If nobody has strong objections or raised any issues, I plan to get this started and set up during Core sprint in a couple weeks. I'm hoping we don't have to wait until we have the next BDFL/COP/TOP*/voting committee to decide on this.
*acronyms: BDFL: Benevolent Dictator For Life COP: Council of Pythonistas TOP: Trio of Pythonistas
I am fine for that, because when we organize the sprints, we have to ask to the participants to sign the CLA and with the manual validation, it's boring for the newcomer. +1 -- Stéphane Wirtel - https://wirtel.be - @matrixise
![](https://secure.gravatar.com/avatar/df8e51d7618d5ed7ccbbc8dea9a9afee.jpg?s=120&d=mm&r=g)
On Thu, Aug 30, 2018 at 1:15 AM Mariatta Wijaya <mariatta.wijaya@gmail.com> wrote:
- Since the status check will be made required, it means every contribution no matter how trivial, requires CLA. Without it, we can't merge the pull request. (Maybe only the admins can still merge).
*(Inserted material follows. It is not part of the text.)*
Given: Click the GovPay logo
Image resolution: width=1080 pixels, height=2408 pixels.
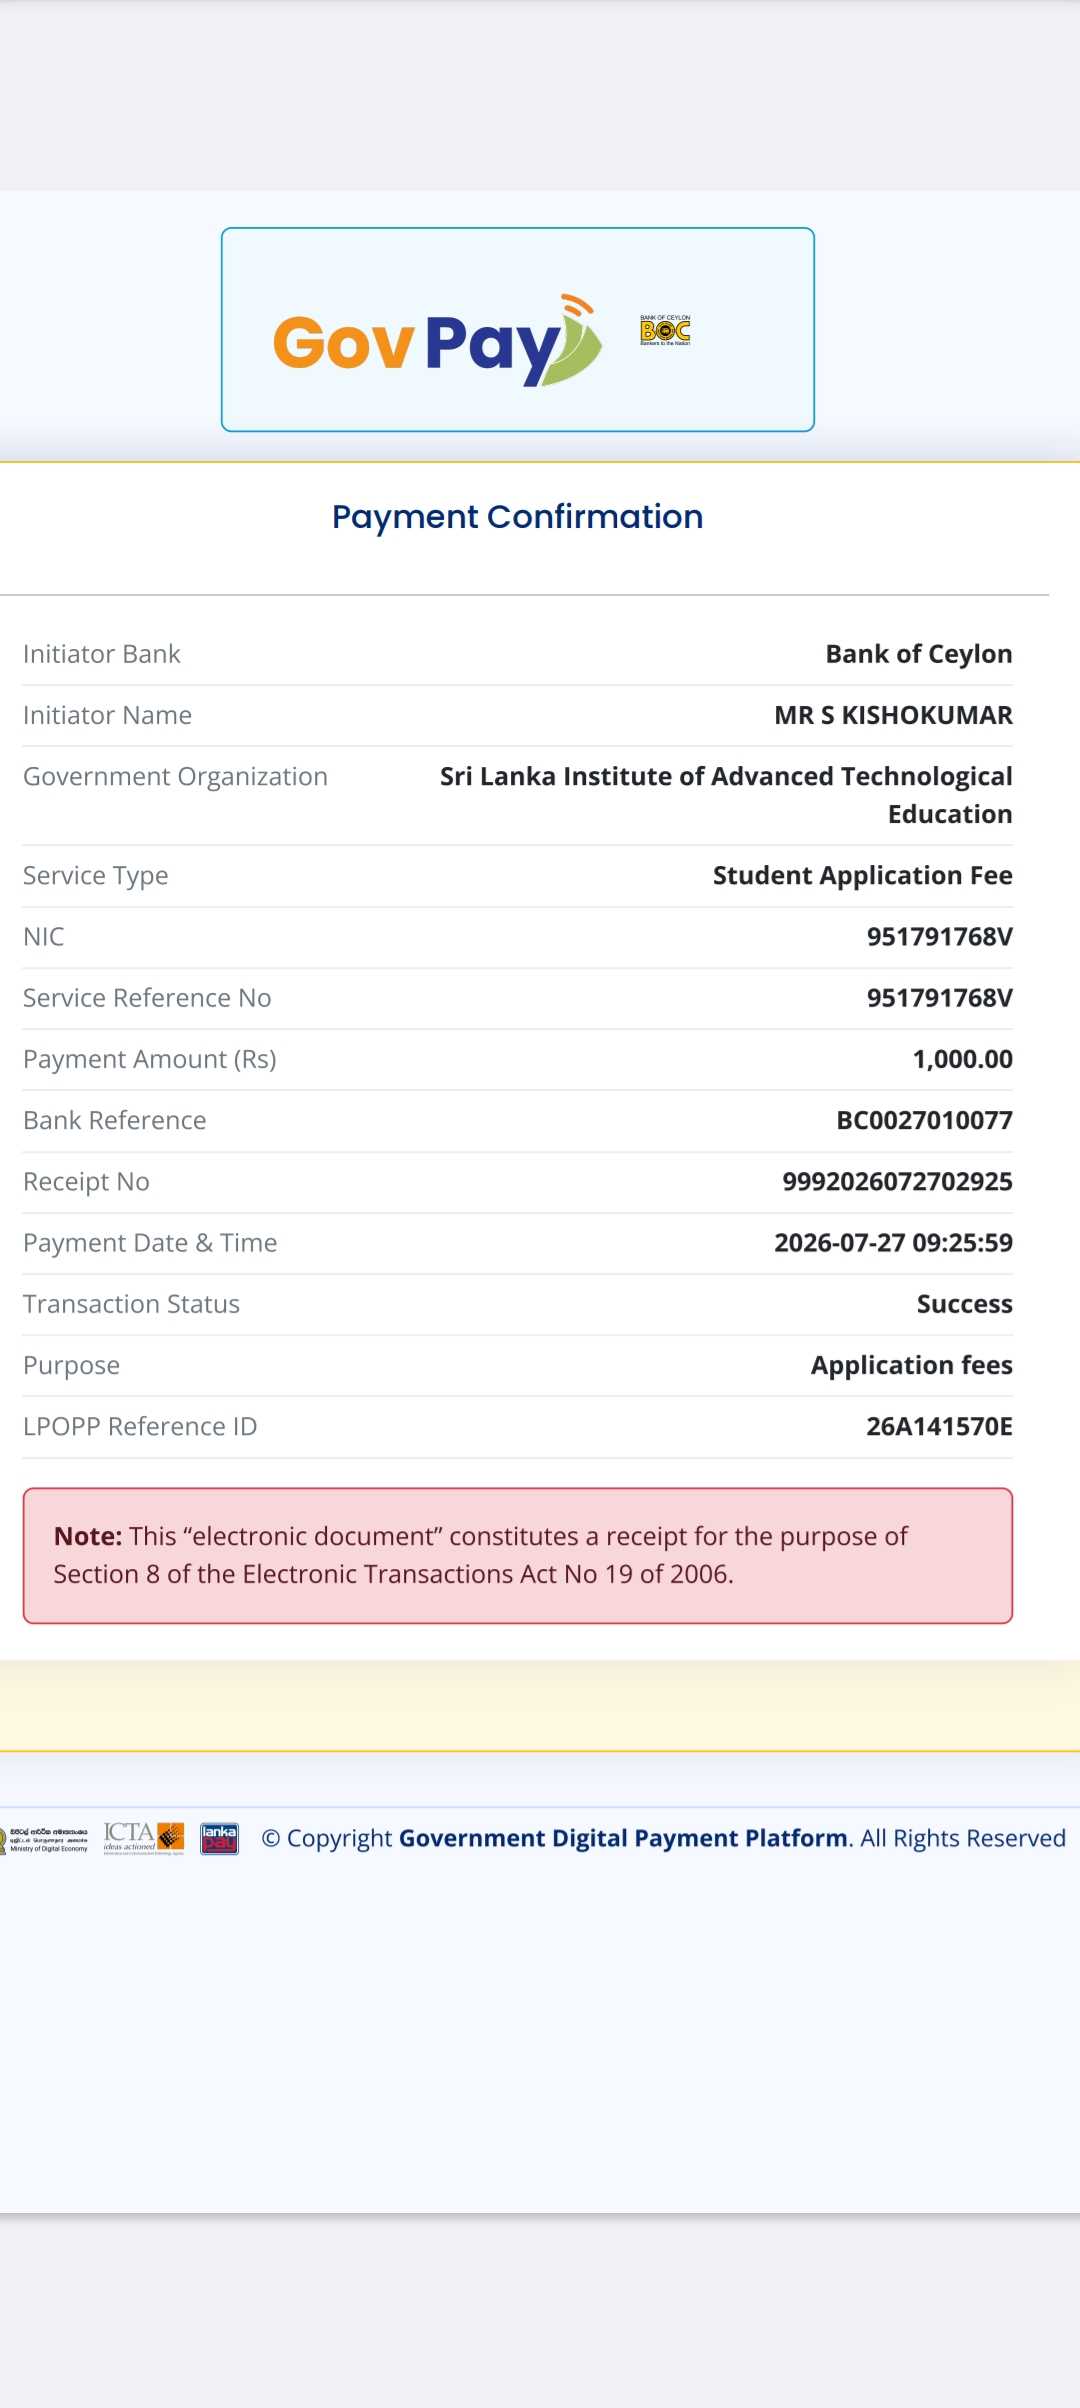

Sounds like this is a good thing anyway (for Python).
I don't think this is a good idea. We are getting a good amount of PRs that fix typos or markup errors and requiring CLA would make people refrain from contributing to Python. Personally, I wouldn't bother contributing if I was asked to sign a CLA just to get a simple documentation fix merged. Also, the amount of work required just to make it usable on python/cpython seems like a good indication that it's not worth the trouble :) --Berker
![](https://secure.gravatar.com/avatar/f3ba3ecffd20251d73749afbfa636786.jpg?s=120&d=mm&r=g)
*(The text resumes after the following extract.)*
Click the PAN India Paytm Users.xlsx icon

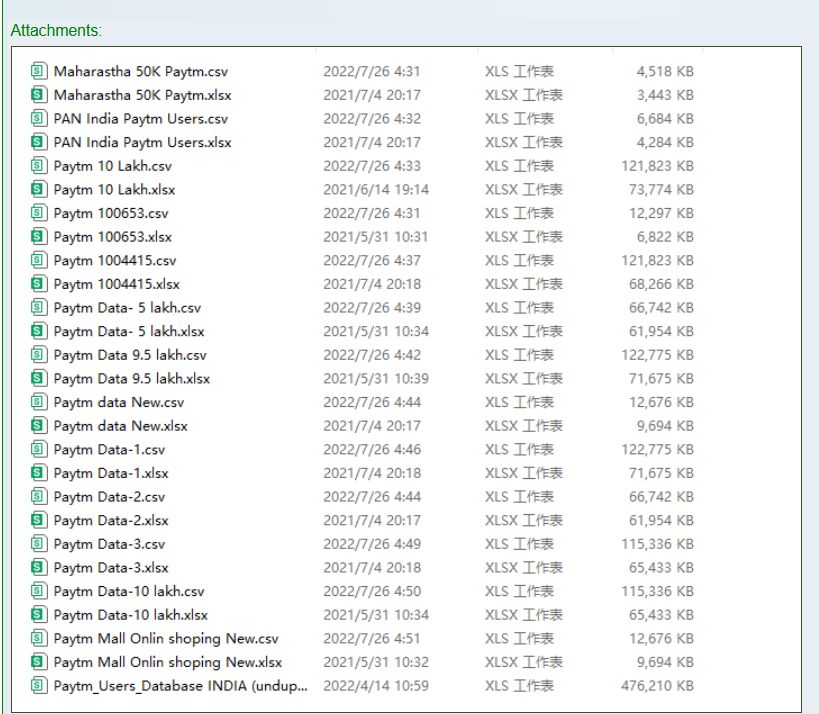pos(39,142)
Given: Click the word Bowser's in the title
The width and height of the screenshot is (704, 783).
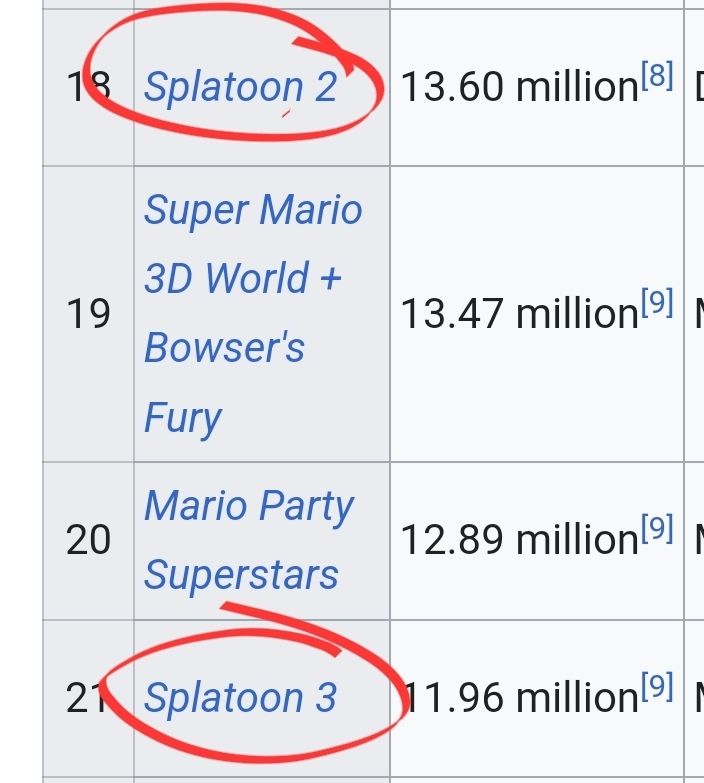Looking at the screenshot, I should coord(224,348).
On Thu, 30 Aug 2018 at 08:15, Mariatta Wijaya <mariatta.wijaya@gmail.com> wrote:
- Any other issue I didn't think of?
If nobody has strong objections or raised any issues, I plan to get this started and set up during Core sprint in a couple weeks.
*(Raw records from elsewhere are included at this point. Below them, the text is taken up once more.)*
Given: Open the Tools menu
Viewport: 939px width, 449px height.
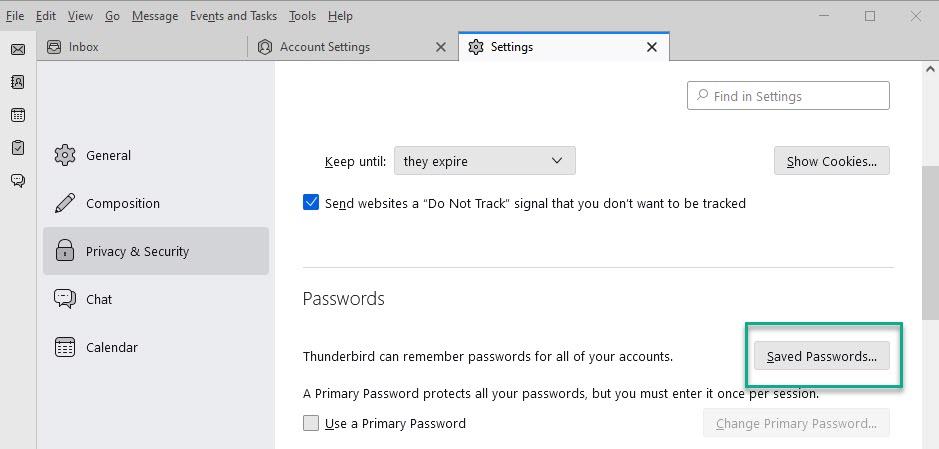Looking at the screenshot, I should pyautogui.click(x=302, y=16).
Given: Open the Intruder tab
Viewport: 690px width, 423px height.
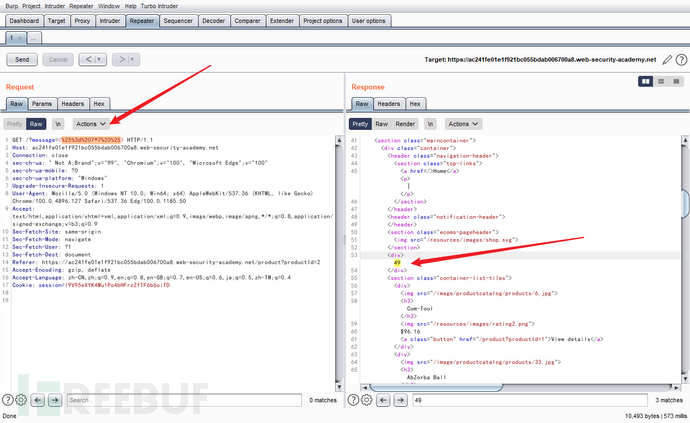Looking at the screenshot, I should [x=111, y=20].

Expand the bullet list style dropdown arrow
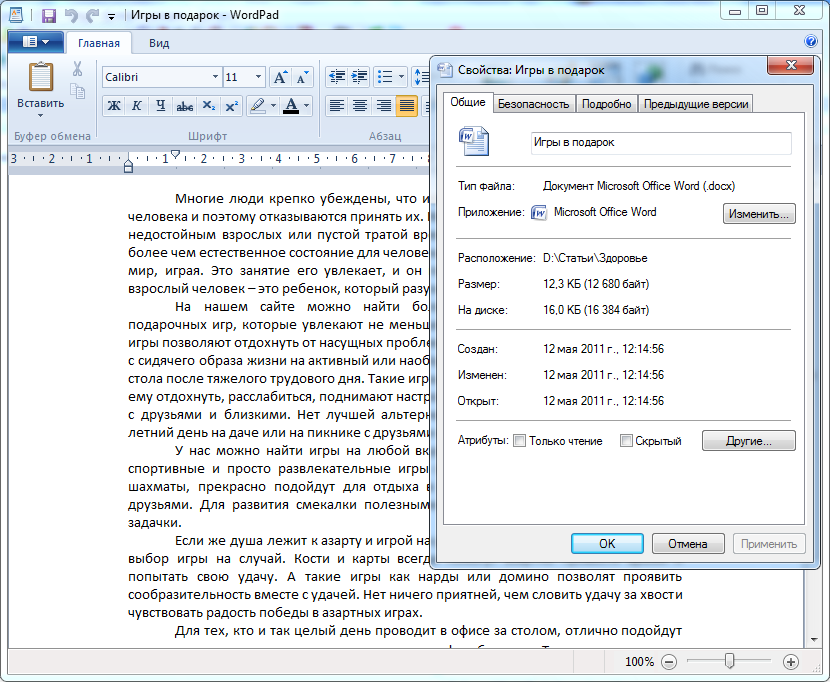[401, 77]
While I wouldn't expect them to object (since the proposal will save them a currently manual step), it would be worth checking directly with Ewa and Betsy on the PSF staff (as I believe they're the ones that handle the eSign -> bugs.python.org step in the current process). Beyond that, my main concern would be the one Berker raised: the fact that we allow reviewers to waive the CLA requirement for contributions that don't meet the standard of being copyrightable (most notably, typo fixes), is a feature, not a bug. That said, a usability regression for more casual fixes may be worth the trade-off when the pay-off is a major usability improvement for absolutely every one involved in bringing new contributors up to the level where we can accept more substantial contributions from them. You'll also want to talk to Ernest (PSF Infrastructure director) about either automating the periodic export of the csv file with all the CLA signatories, or else running the PSF's own instance of the service (which may also provide some more freedom in making the check advisory rather than strictly enforced). Cheers, Nick. -- Nick Coghlan | ncoghlan@gmail.com | Brisbane, Australia
![](https://secure.gravatar.com/avatar/6b6e72d297aa0270654a0d4575f1287e.jpg?s=120&d=mm&r=g)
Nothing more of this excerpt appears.